Editorial: Cleveland Plain Dealer

In addition to exhibiting great art, the Transformer Station could spark economic development at West 29th Street and Church Avenue.
Next down the pike for the art museum: completion of its eight-year, $350 million expansion and renovation, expected by 2013-14.
The dramatic remake of the museum's exhibit and community spaces provides Franklin with a chance to rethink the museum's mission and approach. Among changes: a new learning center that will combine treasured art objects with technology to give patrons surprising ways to view and think about art.
And Franklin believes exhibiting more of the jewels of this museum's highly esteemed collection could be just as popular, and more enriching, than any pre-packaged traveling show.
Augmenting the museum's limited contemporary art collection, to keep the museum at the cutting edge of art and to attract younger people to visit, is another longstanding goal.
That's where the Bidwell gift comes in.
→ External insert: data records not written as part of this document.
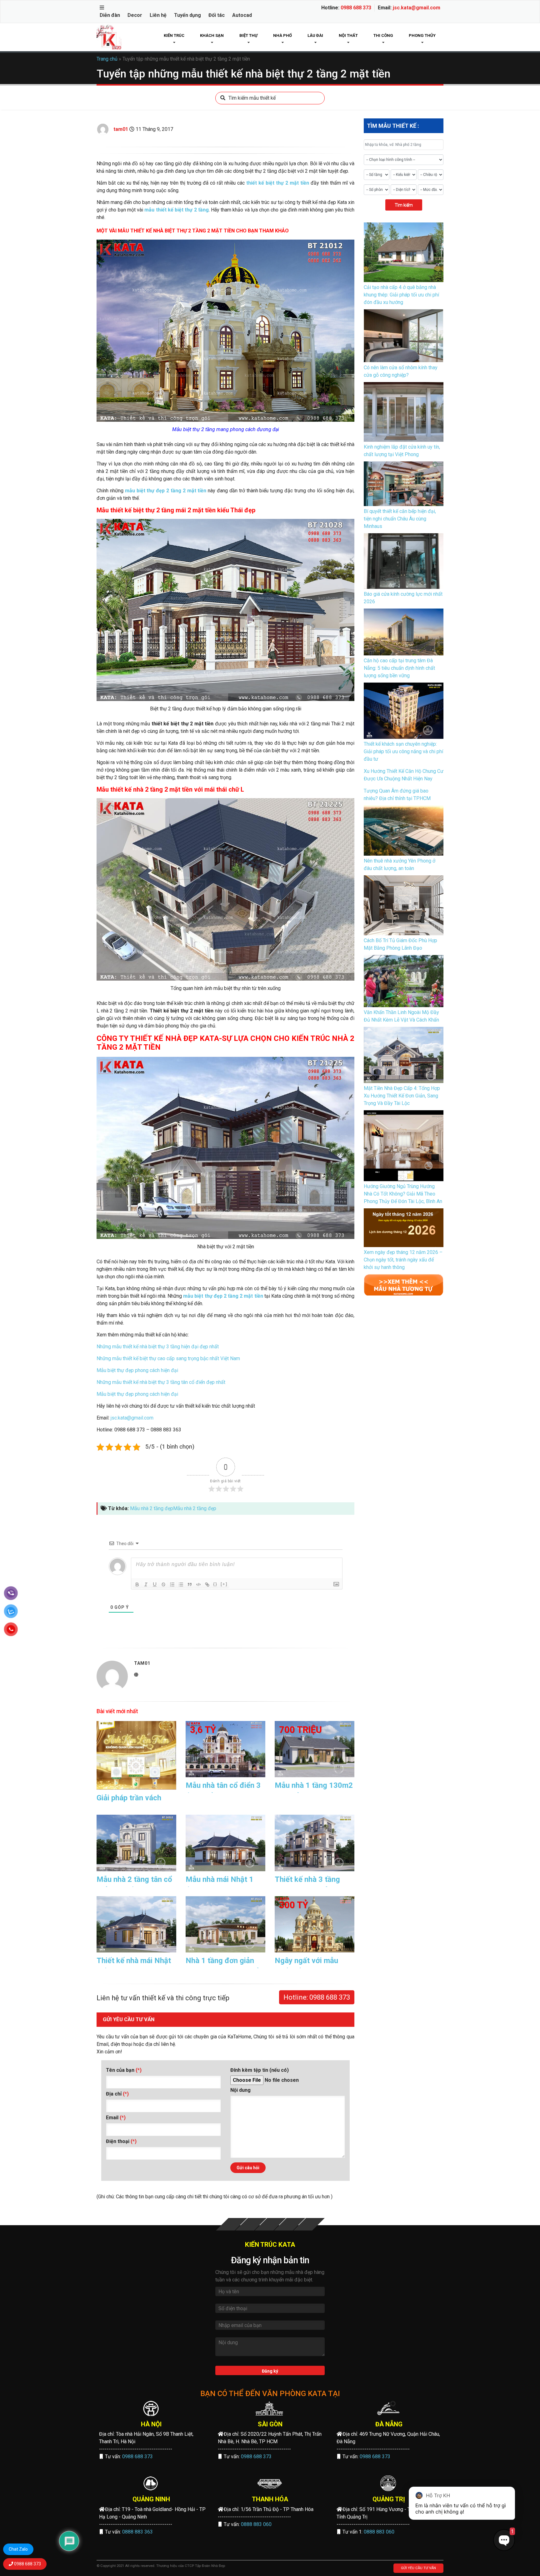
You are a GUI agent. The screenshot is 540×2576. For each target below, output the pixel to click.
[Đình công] (163, 1584)
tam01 (120, 129)
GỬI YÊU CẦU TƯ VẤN (418, 2568)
Besides sharing contemporary art from their highly respected collection, the couple also has agreed to buy and renovate the West Side exhibition space, in an old Ohio City transformer station, and jointly program exhibits for 15 years. The West Side annex will become museum property at the end of 15 years.
In addition, the Bidwells will donate $3 million to the main museum, including $2 million for an endowed curatorial chair in contemporary art -- for a total gift valued at $5.5 million to $7 million.
Eventually, the Bidwells say they intend to leave their full art collection to the Cleveland museum and the Akron Art Museum, with details yet to be worked out. Their intention stands as another reminder of the incomparable value Cleveland's great cultural institutions enjoy from the generosity of local supporters.